NASA and other agencies have returned a handful of surface photos with any useful labels. None cover the specific terrain you care about. None cover it under the specific lighting conditions that matter for your mission. And even if they did, the annotation process — a human drawing precise masks over tens of thousands of lunar images — would be slow, expensive, and inconsistent.
So you’re stuck: the problem is real, the model architecture exists, but the training data doesn’t.
The idea: render it yourself
Here’s the insight that unlocks everything: if you can simulate a scene precisely enough, the simulator already knows what every pixel is. You authored the scene — you placed every rock, set every light, defined every material. The labels aren’t annotations; they’re ground truth you generated for free as a byproduct of rendering.
This is synthetic data — training data that comes from a simulator or renderer rather than the real world.
To build the synthetic lunar world, we use two pieces of NVIDIA infrastructure:
OpenUSD (Universal Scene Description) is a file format and API, originally developed by Pixar, for describing 3D scenes. Think of it as the “source of truth” for geometry, materials, lights, and cameras. Everything in our scene — the rock-strewn regolith, the sun, the rover camera — lives in a USD file.
NVIDIA Omniverse Replicator is a Python framework built into NVIDIA Omniverse (it ships as part of Isaac Sim) that automates the process of generating datasets. You describe what you want varied (lighting angle, rock placement, surface texture), and Replicator renders thousands of frames — each with paired RGB images and perfect semantic segmentation masks.
We render once, label nothing, and get a training set.
The catch: the sim-to-real gap
Here’s the problem with synthetic data, told honestly: a model trained only on clean, perfect renders often fails on real images. The simulator can’t perfectly replicate every artifact of real optics, sensor noise, dust scatter, or the subtle textures of actual regolith. The model learns to recognize features of the renderer, not features of the real world.
This is called the sim-to-real gap — the performance drop you observe when you move from simulated test conditions to real-world conditions. It’s a known, documented problem, not a theory. You can measure it.

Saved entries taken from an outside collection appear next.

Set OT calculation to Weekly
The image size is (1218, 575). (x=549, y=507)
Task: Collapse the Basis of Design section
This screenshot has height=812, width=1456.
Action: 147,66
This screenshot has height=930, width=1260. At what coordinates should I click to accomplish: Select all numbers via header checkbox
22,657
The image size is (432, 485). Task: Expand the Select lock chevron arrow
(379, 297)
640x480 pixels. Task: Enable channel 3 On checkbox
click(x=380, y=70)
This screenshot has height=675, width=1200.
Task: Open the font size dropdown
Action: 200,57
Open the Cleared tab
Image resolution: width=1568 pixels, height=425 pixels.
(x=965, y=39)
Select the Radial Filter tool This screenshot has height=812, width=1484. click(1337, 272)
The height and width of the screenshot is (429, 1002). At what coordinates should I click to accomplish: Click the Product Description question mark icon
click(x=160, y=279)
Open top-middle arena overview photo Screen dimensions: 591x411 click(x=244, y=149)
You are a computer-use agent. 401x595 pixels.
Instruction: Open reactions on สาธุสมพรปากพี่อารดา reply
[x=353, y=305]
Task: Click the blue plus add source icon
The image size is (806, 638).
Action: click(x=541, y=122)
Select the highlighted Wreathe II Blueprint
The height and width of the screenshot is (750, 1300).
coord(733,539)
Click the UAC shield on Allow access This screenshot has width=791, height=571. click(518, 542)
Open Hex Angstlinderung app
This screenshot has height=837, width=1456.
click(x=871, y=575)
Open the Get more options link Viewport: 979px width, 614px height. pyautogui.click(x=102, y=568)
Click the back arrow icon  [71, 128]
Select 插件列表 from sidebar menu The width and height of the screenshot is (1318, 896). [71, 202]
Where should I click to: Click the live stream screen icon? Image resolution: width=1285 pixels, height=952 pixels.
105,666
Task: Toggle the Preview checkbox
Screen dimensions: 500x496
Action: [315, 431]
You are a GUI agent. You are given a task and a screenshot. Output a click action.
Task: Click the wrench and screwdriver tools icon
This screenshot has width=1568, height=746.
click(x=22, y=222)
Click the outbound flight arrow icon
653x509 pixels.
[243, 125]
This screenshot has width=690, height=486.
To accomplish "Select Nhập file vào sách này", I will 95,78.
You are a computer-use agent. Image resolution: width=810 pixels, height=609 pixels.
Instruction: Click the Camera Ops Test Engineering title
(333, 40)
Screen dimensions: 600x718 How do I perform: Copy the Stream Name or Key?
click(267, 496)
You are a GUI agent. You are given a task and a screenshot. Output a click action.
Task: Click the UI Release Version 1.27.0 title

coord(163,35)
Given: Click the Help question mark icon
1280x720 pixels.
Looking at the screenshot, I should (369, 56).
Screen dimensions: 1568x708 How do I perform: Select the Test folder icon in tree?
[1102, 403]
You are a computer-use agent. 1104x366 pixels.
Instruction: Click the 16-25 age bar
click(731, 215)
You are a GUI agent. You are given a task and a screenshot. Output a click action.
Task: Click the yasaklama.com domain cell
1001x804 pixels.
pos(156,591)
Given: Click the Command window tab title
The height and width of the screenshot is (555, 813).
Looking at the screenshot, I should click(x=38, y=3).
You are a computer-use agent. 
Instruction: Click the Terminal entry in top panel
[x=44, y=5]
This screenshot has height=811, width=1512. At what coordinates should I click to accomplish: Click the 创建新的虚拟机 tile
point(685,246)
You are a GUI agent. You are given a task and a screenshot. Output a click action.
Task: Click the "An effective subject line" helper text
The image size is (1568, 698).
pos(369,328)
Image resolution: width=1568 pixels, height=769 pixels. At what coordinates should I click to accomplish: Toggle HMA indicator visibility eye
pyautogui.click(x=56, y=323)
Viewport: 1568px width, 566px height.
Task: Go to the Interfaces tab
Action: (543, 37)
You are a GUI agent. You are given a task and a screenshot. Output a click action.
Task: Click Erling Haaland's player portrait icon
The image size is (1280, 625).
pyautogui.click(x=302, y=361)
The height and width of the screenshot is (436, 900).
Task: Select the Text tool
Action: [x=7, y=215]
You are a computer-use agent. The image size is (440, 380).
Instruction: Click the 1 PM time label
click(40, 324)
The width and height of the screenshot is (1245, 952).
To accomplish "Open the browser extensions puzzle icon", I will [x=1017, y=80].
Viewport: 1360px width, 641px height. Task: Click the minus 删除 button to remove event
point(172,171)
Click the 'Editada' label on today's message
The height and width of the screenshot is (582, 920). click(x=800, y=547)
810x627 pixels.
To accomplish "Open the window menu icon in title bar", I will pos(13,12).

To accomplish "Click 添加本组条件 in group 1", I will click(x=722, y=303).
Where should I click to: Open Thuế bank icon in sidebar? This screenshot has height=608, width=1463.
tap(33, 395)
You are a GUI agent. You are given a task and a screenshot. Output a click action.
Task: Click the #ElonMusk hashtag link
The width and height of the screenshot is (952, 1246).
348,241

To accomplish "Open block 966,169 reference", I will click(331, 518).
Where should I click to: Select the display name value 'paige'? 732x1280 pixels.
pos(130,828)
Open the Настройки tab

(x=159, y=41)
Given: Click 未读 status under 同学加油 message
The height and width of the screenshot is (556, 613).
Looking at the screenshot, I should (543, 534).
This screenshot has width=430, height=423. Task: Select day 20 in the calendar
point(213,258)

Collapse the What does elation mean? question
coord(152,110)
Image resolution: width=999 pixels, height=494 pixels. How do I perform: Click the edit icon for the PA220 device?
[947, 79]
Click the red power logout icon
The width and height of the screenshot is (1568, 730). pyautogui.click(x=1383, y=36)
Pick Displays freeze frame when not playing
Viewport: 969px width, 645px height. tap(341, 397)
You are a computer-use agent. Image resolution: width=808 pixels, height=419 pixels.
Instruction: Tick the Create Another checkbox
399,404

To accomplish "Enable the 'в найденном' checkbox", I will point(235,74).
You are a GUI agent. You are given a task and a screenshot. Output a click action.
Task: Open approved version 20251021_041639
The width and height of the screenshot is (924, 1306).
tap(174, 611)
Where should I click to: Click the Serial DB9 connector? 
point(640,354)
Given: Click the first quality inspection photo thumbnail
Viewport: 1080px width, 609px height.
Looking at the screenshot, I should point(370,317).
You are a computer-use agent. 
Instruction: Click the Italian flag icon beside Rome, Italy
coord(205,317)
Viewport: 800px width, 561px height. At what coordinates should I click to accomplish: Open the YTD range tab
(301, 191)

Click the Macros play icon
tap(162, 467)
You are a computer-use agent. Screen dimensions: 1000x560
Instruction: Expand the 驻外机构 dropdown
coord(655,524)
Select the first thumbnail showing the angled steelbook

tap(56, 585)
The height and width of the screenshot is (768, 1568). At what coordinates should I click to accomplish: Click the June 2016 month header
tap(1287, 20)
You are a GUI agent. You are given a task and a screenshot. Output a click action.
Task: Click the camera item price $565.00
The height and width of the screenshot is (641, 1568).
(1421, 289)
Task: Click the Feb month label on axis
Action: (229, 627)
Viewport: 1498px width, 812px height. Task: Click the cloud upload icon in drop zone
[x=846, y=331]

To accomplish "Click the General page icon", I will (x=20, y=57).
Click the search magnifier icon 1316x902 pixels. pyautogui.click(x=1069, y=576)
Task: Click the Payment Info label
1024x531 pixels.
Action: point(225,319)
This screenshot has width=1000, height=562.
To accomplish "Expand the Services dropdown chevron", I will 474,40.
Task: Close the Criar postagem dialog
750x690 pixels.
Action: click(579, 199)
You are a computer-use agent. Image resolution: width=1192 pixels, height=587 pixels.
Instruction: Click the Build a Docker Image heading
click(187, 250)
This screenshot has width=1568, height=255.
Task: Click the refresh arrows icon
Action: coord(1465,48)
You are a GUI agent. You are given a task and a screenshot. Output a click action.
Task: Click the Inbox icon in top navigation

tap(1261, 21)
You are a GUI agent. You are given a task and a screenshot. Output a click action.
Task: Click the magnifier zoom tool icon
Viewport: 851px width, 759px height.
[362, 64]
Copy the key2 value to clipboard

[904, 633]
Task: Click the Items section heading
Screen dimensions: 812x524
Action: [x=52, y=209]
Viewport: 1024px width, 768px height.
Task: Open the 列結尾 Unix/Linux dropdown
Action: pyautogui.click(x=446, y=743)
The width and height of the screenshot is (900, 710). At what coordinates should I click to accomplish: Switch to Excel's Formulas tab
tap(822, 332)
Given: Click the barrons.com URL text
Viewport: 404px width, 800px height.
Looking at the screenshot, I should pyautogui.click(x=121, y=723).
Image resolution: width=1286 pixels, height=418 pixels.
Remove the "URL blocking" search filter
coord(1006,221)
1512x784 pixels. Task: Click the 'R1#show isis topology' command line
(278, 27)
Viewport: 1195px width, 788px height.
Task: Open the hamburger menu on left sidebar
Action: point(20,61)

The standard fix is domain randomization: deliberately vary the simulation parameters wildly during training — sun elevation from horizon to zenith, rock albedo across a wide spectrum, camera field of view, regolith texture, rock count and scale — so that no single renderer artifact dominates. The model can’t overfit to one lighting scheme or one texture style because it never sees the same one twice. What it does see, consistently, is the shapes and depth relationships between rock, ground, and sky — and those are real.
Domain randomization doesn’t close the gap completely. Chapter 04 characterizes the remaining gap on real Apollo imagery — the honest version of “it works.”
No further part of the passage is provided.